Bipartisan Legislation provides resources, protection for survivors 

LANSING, Mich., Sept. 21, 2021 — On Tuesday, the Michigan House Judiciary Committee heard the second week of testimony on the House bills included in the bipartisan and bicameral Sexual Assault Prevention and Education package. These bills were first introduced during the 2018 investigation into the MSU/Larry Nassar scandal. This term, there are 8 bills in the House and 5 bills in the Senate. 

Each bill in the package addresses a critical failing in our state’s systems that allowed these repeated travesties to unfold. These House bills were passed last session and the session before with overwhelming bipartisan support on the House floor and from the Senate Judiciary and Public Safety Committee. State Reps. Julie M. Rogers (D-Kalamazoo), Kyra Bolden (D-Southfield), and Sara Cambensy (D-Marquette) are joining with a bipartisan group of lawmakers to renew the call to pass this legislation and address these issues once and for all. 

“Mandatory reporters are supposed to be a voice for people who are unable to speak up and protect themselves from any form of abuse or neglect; however, not every mandatory reporter is properly trained on all of the signs they should look for,” Rogers said. “As a health care provider, I understand the importance of looking for signs of abuse in one of our most vulnerable populations.
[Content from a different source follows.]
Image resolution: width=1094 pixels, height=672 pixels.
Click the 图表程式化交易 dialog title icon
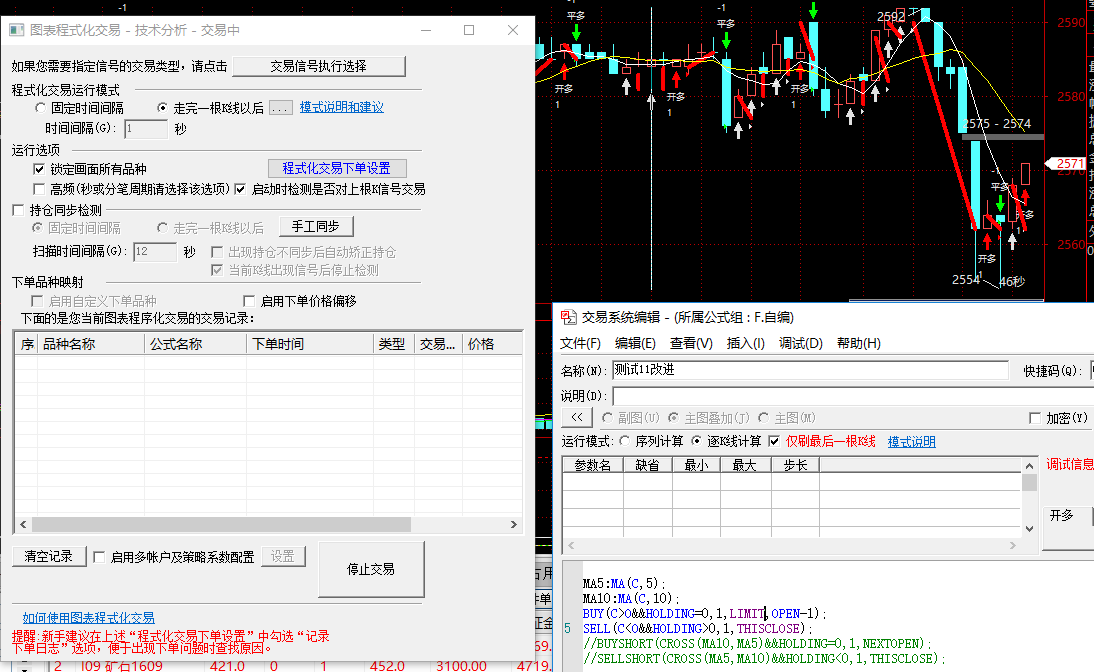(16, 30)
House Bill 4854 will ensure that training materials, developed by experts in the field, are provided to all mandatory reporters.” 

“One of the biggest reasons people are too afraid to come forward with their story of abuse is the fear of retaliation,” Bolden said. “By allowing survivors and victims of abuse to remain anonymous and make their identity exempt from the Freedom of Information Act (FOIA), hopefully, more survivors will be able to safely receive justice for all they have endured.” 

Bolden introduced HB 4856, which would allow the identity of a survivor of sexual misconduct who files a civil action to remain anonymous, no matter the verdict. 

This bipartisan legislation contributes to common-sense policy changes that ensure survivors in our state are protected and are able to have their unique and individual needs met.

A full list of House bills in the package can be found below. As a note, the five additional bills in the Senate that received a hearing in April and are expecting additional movement this fall are Senate Bills 223-227. 

  • House Bill 4851 (Rep. Alexander) – Prohibits using position of authority to prevent reporting of a crime.
  • House Bill 4852 (Rep. Cambensy) – Prohibits using position of authority to prevent reporting of certain crimes to university Title IX coordinator.
  •  House Bill 4853 (Rep. Whiteford) – Requires physicians to retain medical records referencing anal or vaginal penetration for 15 years.
  • House Bill 4854 (Rep. Rogers) – Requires distribution of training package to mandatory reporters of suspected child abuse or neglect.
  • House Bill 4855 (Rep. Hauck) – Provides sentencing guidelines for physicians intentionally failing to maintain certain medical records.
  • House Bill 4856 (Rep. Bolden) – Exempts identities of parties proceeding anonymously in civil sexual misconduct actions under FOIA.
  • House Bill 4857 (Rep. Glenn) – Provides permanent loss of medical license for conviction of sexual misconduct under pretext of medical treatment.
  • House Bill 4858 (Rep. Rendon) – Provides permanent revocation of medical license for sexual misconduct under guise of medical treatment.